Maxime Kurvers
Théories et pratiques du jeu d’acteur (1428-2020)
maymay 6 – 9
Conceived and directed by Maxime Kurvers
With Virginie Colemyn, Camille Duquesne, Julien Geffroy, Mamadou M’Bo, Caroline Menon-Bertheux, Yoshi Oida, and Dominique Reymond
Text and dramaturgy, Maxime Kurvers and the actors
Costumes, Anne-Catherine Kunz
Lighting, Manon Lauriol
Produced by MDCCCLXXI (Paris)
Coproduced by The Saison Foundation (Tokyo) ; La Commune centre dramatique national d’Aubervilliers ; and Festival d’Automne à Paris
In association with La Commune centre dramatique national d’Aubervilliers ; and Festival d’Automne à Paris
With the help of the Île-de-France Region as part of the aid for creation
With the support of the Ménagerie de Verre within the framework of the Studiolab, the Agency for Cultural Affairs of Japan, Morishita Studio (Tokyo)

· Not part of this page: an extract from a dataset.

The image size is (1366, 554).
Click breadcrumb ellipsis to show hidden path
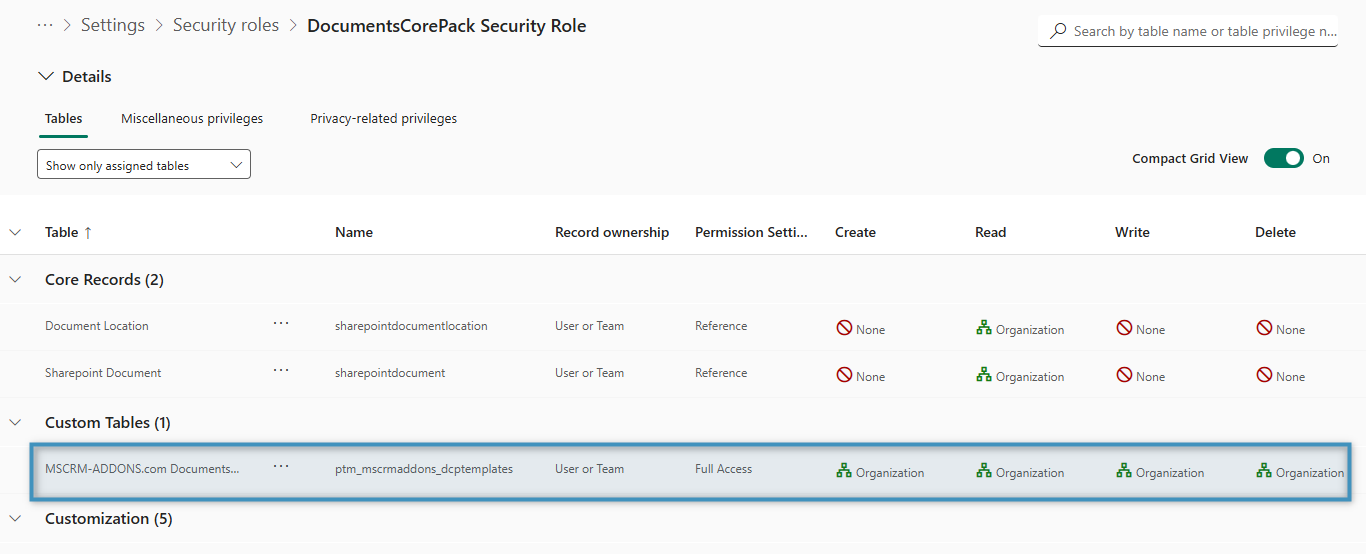(x=44, y=26)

Maxime Kurvers is an associate artist at La Commune centre dramatique national d’Aubervilliers.
By returning to the foundational texts of the discipline of theatre, Maxime Kurvers finds sustenance for a critical reading of the pedagogical tools put at the disposal of the actor or actress. He gives them the freedom to perform theoretical formulations, leading to the construction of a living encyclopaedia of these propositions, re-enacted before us.

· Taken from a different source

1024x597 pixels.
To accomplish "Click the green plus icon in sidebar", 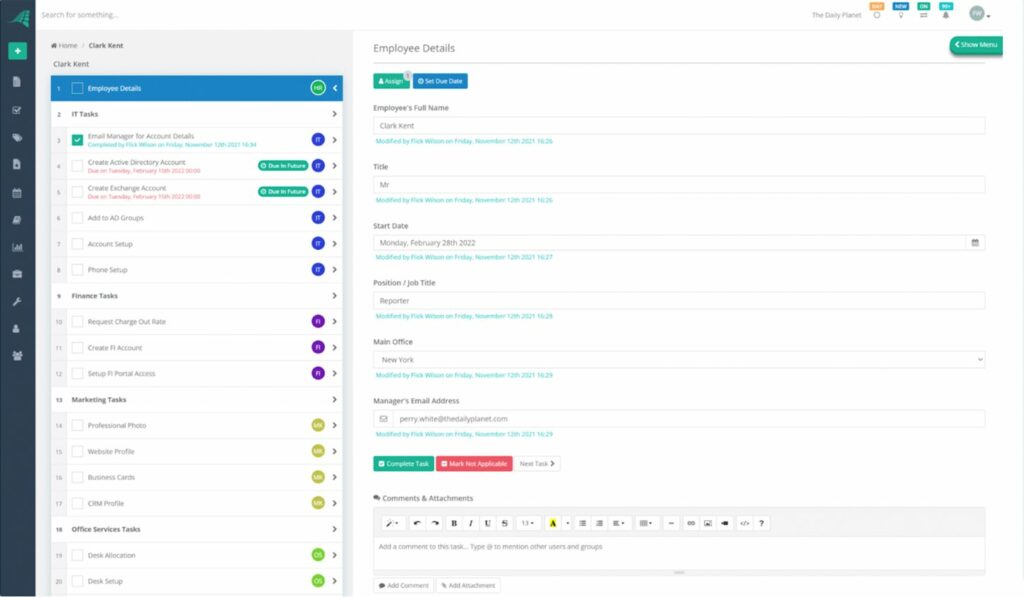I will pos(17,51).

Pursuing the different areas of research into the actor’s imagination that he set in motion in La Naissance de la tragédie (2018), Maxime Kurvers invites his actors to question their methodological tools and the distance which separates the prescriptive discourse they contain from the practice they result in. The key is to go back to the writings on which its theoretical foundations have been based, and to reread Zeami, Diderot, Brecht, Meyerhold, Lecoq, Bogart and Overlie, in order to restore to them their literality before setting off on hasty “theatrical departures”. Thus, each actor puts an intellectual proposition into practice in order to incorporate the theatrical knowledge which he or she simultaneously demonstrates. The grouping of these performative exercises thus forms a living library, re-enacted in a way which is the antithesis of the spectacular. Placing acting in the condition of an intellectual situation, Maxime Kurvers reinserts it into its historicity in order to better come to terms with the way the actor always makes a subjective analysis of the discourse, and which is in turn adapted according to its plasticity. Deduced from the individual understanding of the texts, this succession of situations to be enunciated effectively retraces a history of theatrical modernity. They provide the outline for the profile of a fully-conscious, potentially sovereign, actor or actress, who is free to interpret a role as he or she thinks fit. Recounting, today, the role and the social function of the actor throws light on the way these tools constitute the means at the disposal of each era for representing the world.